What began was a grueling trial in which Ghosh was defended by the renowned Calcutta lawyer Chittaranjan Das. Ghosh exhibited his abhorrence for terrorist style militant resistance. He had propagated the idea of an open armed revolt. In his statement, Ghosh said, “The whole of my case before you is this. It is suggested that I preached the idea of freedom to my country which is against the law, I plead guilty to the charge. If it is an offence to preach the idea of freedom, I admit I have done it. I have never disputed it… I felt I was called upon to preach to my country to make them realize that India had a mission to perform in the comity of nations.” Ghosh denied having engineered the attempt on Lord Kingsford’s life, declaring the act as being against everything he stood for. Due to Chittaranjan Das’s professional defense, Ghosh was acquitted.
On his release from jail, Ghosh came out a changed man. He seemed confident that India would attain her freedom. He now decided to devote his life to the liberation of the whole of the human race. On the advice of some friends, like Sister Nivedita, disciple of Swami Vivekananda, Ghosh left British India and moved to French Pondicherry on April 4, 1910 to avoid confrontation with the British.
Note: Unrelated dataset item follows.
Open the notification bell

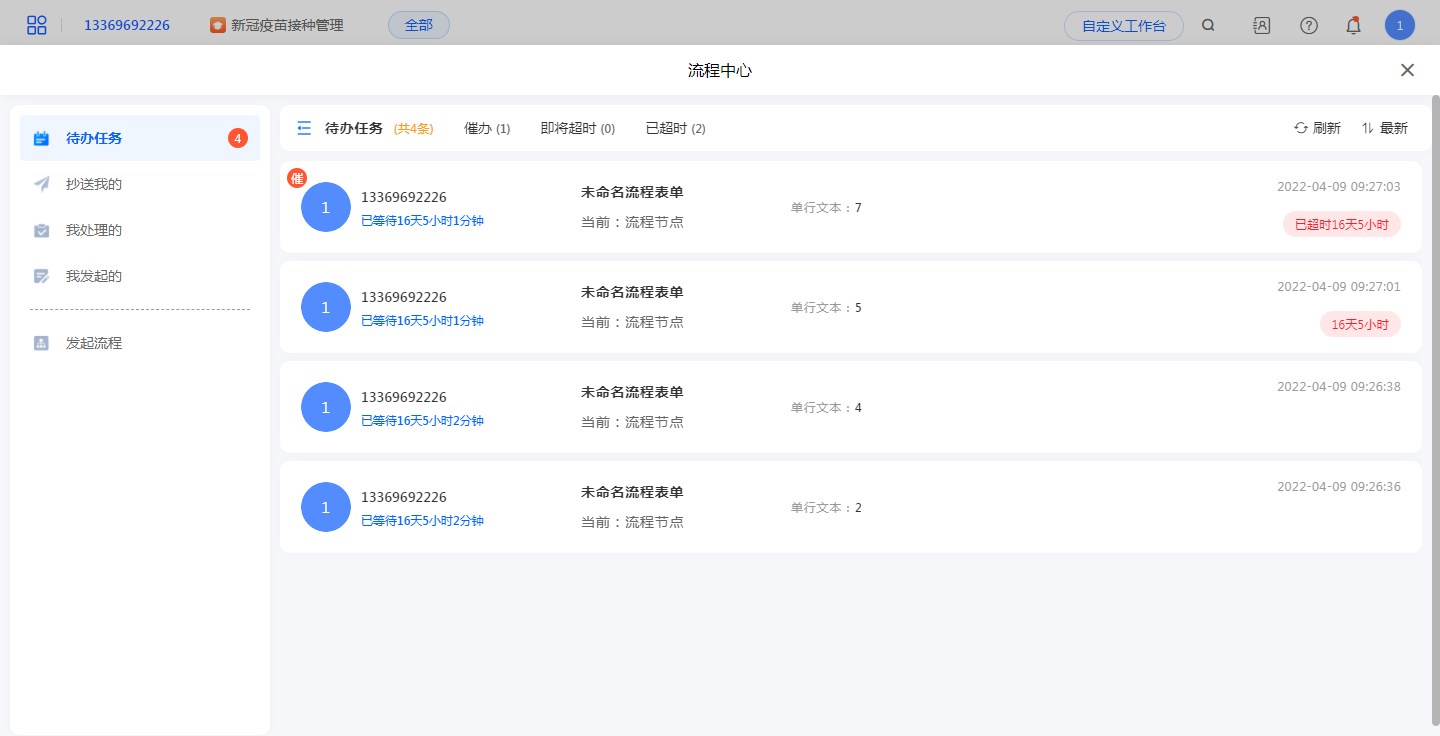tap(1353, 26)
Ghosh came to be known as Sri Aurobindo to the world. Aurobindo completed his “Savitri”, which he began writing in 1899 and published in 1954. Besides the “Savitri”, Sri Aurobindo compiled numerous treatise on the Vedas, Upanishads and the Gita. His “Life Divine”, “The Superman”, and “Ideal of Human Unity” are fine examples of work done in simple prose. In addition, his literary criticisms, poems, and plays made Sri Aurobindo a litterateur of the highest order. Sri Aurobindo was a master of Yoga which he believed would develop the “higher principles of life” which remain hidden within every individual. He felt humanity could attain perfection little by little through conscious preparation and effort. On Independence Day, Sri Aurobindo’s message to the nation was, “August 15, 1947 is the birthday of free India. It marks for her the end of an old era, the beginning of a new age. But we can also make it by our life and acts as a free nation, an important date in a new age opening for the whole world, for the political, social, cultural and spiritual future of humanity.” Sri Aurobindo died on December 5, 1950 in Pondicherry.